Could you copy every entry exactly, with nothing changed?
━━ DATA EXTRACTS
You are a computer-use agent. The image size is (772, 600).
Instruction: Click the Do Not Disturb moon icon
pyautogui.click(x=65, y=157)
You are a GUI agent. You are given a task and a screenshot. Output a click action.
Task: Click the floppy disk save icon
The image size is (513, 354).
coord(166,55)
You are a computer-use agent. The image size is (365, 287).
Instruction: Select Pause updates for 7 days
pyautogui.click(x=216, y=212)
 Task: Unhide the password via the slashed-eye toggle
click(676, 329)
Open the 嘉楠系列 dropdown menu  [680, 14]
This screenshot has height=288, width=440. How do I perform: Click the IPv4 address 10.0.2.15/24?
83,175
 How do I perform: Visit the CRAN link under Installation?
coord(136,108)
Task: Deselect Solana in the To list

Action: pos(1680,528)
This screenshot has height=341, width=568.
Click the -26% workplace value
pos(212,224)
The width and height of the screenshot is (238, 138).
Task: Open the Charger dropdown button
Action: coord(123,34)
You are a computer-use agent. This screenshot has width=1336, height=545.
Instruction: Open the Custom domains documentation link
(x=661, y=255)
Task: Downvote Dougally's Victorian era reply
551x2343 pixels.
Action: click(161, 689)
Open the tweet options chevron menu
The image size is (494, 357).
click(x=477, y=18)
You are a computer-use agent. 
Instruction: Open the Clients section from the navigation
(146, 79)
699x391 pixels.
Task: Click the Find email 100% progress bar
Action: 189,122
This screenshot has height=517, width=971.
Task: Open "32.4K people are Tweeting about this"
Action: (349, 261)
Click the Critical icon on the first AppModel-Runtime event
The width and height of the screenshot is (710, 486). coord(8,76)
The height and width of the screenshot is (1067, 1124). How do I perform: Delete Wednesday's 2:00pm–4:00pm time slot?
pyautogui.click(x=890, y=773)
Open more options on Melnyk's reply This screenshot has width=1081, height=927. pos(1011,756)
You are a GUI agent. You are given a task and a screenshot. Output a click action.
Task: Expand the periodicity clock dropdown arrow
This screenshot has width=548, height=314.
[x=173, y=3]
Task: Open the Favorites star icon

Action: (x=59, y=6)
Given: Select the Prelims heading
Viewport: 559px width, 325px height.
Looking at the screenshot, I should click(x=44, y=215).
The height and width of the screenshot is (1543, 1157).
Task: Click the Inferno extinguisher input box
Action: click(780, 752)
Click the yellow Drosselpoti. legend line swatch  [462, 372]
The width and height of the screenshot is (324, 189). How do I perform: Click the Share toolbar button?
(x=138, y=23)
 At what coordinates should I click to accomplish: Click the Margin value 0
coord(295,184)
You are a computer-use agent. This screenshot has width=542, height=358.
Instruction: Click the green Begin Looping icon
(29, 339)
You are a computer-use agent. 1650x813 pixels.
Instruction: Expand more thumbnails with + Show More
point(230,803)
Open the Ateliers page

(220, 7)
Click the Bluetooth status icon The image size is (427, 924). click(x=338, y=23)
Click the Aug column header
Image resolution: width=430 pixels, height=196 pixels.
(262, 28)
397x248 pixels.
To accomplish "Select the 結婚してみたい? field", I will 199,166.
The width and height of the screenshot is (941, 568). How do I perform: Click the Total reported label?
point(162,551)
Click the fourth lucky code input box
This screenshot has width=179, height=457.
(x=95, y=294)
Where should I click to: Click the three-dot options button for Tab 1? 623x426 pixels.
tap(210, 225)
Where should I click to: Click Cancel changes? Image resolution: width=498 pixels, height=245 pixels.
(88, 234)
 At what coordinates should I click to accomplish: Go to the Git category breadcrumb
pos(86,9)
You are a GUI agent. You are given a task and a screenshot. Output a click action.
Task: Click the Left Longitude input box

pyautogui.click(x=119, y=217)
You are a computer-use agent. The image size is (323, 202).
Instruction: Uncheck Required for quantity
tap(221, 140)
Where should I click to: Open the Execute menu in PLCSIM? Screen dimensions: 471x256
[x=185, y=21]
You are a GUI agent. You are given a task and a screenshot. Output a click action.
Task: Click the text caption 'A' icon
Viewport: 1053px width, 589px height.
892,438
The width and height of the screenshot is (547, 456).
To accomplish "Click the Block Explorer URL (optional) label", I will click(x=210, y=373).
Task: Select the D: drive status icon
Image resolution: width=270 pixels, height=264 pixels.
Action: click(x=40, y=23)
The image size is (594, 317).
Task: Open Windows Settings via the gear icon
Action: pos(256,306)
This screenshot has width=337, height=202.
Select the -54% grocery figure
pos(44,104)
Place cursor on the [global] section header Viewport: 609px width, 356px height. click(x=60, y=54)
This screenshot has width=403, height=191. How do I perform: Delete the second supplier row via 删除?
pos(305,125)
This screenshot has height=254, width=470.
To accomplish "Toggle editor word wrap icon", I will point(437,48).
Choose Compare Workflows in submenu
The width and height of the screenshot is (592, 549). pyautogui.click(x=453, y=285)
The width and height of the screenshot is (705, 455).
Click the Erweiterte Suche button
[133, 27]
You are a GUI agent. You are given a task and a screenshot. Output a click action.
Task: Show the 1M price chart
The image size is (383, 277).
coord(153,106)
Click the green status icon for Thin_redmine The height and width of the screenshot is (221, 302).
━━━━
§ **ANSWER SECTION**:
You are a computer-use agent. The image size is (772, 600).
Instruction: Click the Do Not Disturb moon icon
pyautogui.click(x=65, y=157)
You are a GUI agent. You are given a task and a screenshot. Output a click action.
Task: Click the floppy disk save icon
The image size is (513, 354).
coord(166,55)
You are a computer-use agent. The image size is (365, 287).
Instruction: Select Pause updates for 7 days
pyautogui.click(x=216, y=212)
 Task: Unhide the password via the slashed-eye toggle
click(676, 329)
Open the 嘉楠系列 dropdown menu  [680, 14]
This screenshot has height=288, width=440. How do I perform: Click the IPv4 address 10.0.2.15/24?
83,175
 How do I perform: Visit the CRAN link under Installation?
coord(136,108)
Task: Deselect Solana in the To list

Action: pos(1680,528)
This screenshot has height=341, width=568.
Click the -26% workplace value
pos(212,224)
The width and height of the screenshot is (238, 138).
Task: Open the Charger dropdown button
Action: coord(123,34)
You are a computer-use agent. This screenshot has width=1336, height=545.
Instruction: Open the Custom domains documentation link
(x=661, y=255)
Task: Downvote Dougally's Victorian era reply
551x2343 pixels.
Action: click(161, 689)
Open the tweet options chevron menu
The image size is (494, 357).
click(x=477, y=18)
You are a computer-use agent. 
Instruction: Open the Clients section from the navigation
(146, 79)
699x391 pixels.
Task: Click the Find email 100% progress bar
Action: 189,122
This screenshot has height=517, width=971.
Task: Open "32.4K people are Tweeting about this"
Action: (349, 261)
Click the Critical icon on the first AppModel-Runtime event
The width and height of the screenshot is (710, 486). coord(8,76)
The height and width of the screenshot is (1067, 1124). How do I perform: Delete Wednesday's 2:00pm–4:00pm time slot?
pyautogui.click(x=890, y=773)
Open more options on Melnyk's reply This screenshot has width=1081, height=927. pos(1011,756)
You are a GUI agent. You are given a task and a screenshot. Output a click action.
Task: Expand the periodicity clock dropdown arrow
This screenshot has width=548, height=314.
[x=173, y=3]
Task: Open the Favorites star icon

Action: (x=59, y=6)
Given: Select the Prelims heading
Viewport: 559px width, 325px height.
Looking at the screenshot, I should click(x=44, y=215).
The height and width of the screenshot is (1543, 1157).
Task: Click the Inferno extinguisher input box
Action: click(780, 752)
Click the yellow Drosselpoti. legend line swatch  [462, 372]
The width and height of the screenshot is (324, 189). How do I perform: Click the Share toolbar button?
(x=138, y=23)
 At what coordinates should I click to accomplish: Click the Margin value 0
coord(295,184)
You are a computer-use agent. This screenshot has width=542, height=358.
Instruction: Click the green Begin Looping icon
(29, 339)
You are a computer-use agent. 1650x813 pixels.
Instruction: Expand more thumbnails with + Show More
point(230,803)
Open the Ateliers page

(220, 7)
Click the Bluetooth status icon The image size is (427, 924). click(x=338, y=23)
Click the Aug column header
Image resolution: width=430 pixels, height=196 pixels.
(262, 28)
397x248 pixels.
To accomplish "Select the 結婚してみたい? field", I will 199,166.
The width and height of the screenshot is (941, 568). How do I perform: Click the Total reported label?
point(162,551)
Click the fourth lucky code input box
This screenshot has width=179, height=457.
(x=95, y=294)
Where should I click to: Click the three-dot options button for Tab 1? 623x426 pixels.
tap(210, 225)
Where should I click to: Click Cancel changes? Image resolution: width=498 pixels, height=245 pixels.
(88, 234)
 At what coordinates should I click to accomplish: Go to the Git category breadcrumb
pos(86,9)
You are a GUI agent. You are given a task and a screenshot. Output a click action.
Task: Click the Left Longitude input box

pyautogui.click(x=119, y=217)
You are a computer-use agent. The image size is (323, 202).
Instruction: Uncheck Required for quantity
tap(221, 140)
Where should I click to: Open the Execute menu in PLCSIM? Screen dimensions: 471x256
[x=185, y=21]
You are a GUI agent. You are given a task and a screenshot. Output a click action.
Task: Click the text caption 'A' icon
Viewport: 1053px width, 589px height.
892,438
The width and height of the screenshot is (547, 456).
To accomplish "Click the Block Explorer URL (optional) label", I will click(x=210, y=373).
Task: Select the D: drive status icon
Image resolution: width=270 pixels, height=264 pixels.
Action: click(x=40, y=23)
The image size is (594, 317).
Task: Open Windows Settings via the gear icon
Action: pos(256,306)
This screenshot has width=337, height=202.
Select the -54% grocery figure
pos(44,104)
Place cursor on the [global] section header Viewport: 609px width, 356px height. click(x=60, y=54)
This screenshot has width=403, height=191. How do I perform: Delete the second supplier row via 删除?
pos(305,125)
This screenshot has height=254, width=470.
To accomplish "Toggle editor word wrap icon", I will point(437,48).
Choose Compare Workflows in submenu
The width and height of the screenshot is (592, 549). pyautogui.click(x=453, y=285)
The width and height of the screenshot is (705, 455).
Click the Erweiterte Suche button
[133, 27]
You are a GUI agent. You are given a task and a screenshot. Output a click action.
Task: Show the 1M price chart
The image size is (383, 277).
coord(153,106)
Click the green status icon for Thin_redmine The height and width of the screenshot is (221, 302).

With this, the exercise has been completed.